I can't find a setting to increase the numbers of retries, it doesn't seem to be max-unit-errors which defaults to 5 instead of 2 or 3.

If I could configure 10 retries instead of 2, it might actually complete about half of the assigned WUs.

Re: 16600 consistently crashing on AMD Radeon VII

Posted: Thu Aug 13, 2020 5:31 am
by PantherX
UofM.MartinK wrote:...That being said, one WU just made it to 73% after two "restart from last good checkpoint" messages before "ERROR:114: Max number of attempts to resume from last checkpoint reached." and being sent back as Faulty.

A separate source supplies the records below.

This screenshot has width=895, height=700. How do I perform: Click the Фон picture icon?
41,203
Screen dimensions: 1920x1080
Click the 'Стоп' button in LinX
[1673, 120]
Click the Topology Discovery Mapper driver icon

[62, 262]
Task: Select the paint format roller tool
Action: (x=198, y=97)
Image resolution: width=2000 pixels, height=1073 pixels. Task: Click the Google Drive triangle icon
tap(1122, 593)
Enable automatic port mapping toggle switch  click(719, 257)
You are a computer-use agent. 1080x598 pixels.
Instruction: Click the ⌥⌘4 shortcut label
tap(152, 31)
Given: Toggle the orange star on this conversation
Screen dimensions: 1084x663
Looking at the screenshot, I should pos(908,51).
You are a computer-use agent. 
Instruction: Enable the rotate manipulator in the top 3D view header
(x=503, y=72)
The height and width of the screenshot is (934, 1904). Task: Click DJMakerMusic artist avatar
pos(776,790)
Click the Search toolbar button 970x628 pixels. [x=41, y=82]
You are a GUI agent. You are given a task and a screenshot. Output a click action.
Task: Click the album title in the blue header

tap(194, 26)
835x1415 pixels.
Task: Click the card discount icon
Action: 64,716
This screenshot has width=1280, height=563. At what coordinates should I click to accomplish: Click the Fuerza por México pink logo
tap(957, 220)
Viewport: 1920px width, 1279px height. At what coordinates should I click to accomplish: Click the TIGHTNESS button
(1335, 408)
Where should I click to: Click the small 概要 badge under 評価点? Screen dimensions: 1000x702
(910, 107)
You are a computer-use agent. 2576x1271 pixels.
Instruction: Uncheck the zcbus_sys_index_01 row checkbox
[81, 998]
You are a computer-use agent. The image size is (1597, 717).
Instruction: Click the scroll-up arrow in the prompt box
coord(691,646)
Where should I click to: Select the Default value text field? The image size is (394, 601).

I can't find a setting to increase the numbers of retries, it doesn't seem to be max-unit-errors which defaults to 5 instead of 2 or 3...
That setting is set on the Project level and is present in the WU itself. By default, the value is 2 but that can be changed by the Project Owner. From observation, it is a setting that is rarely changed.

Re: 16600 consistently crashing on AMD Radeon VII

Posted: Thu Aug 13, 2020 5:43 am
by gunnarre
I'm seeing an RX580 on Windows which is returning plenty of valid results on project 13421 without any restarts. Is it possible to get FAHBench to work on a chosen good work unit? (project:13421 run:3765 clone:27 gen:1 works on the RX580 under Windows here.) Or I could test one of the 16600 WUs which is NaN'ing on UofM.MartinK's RX580.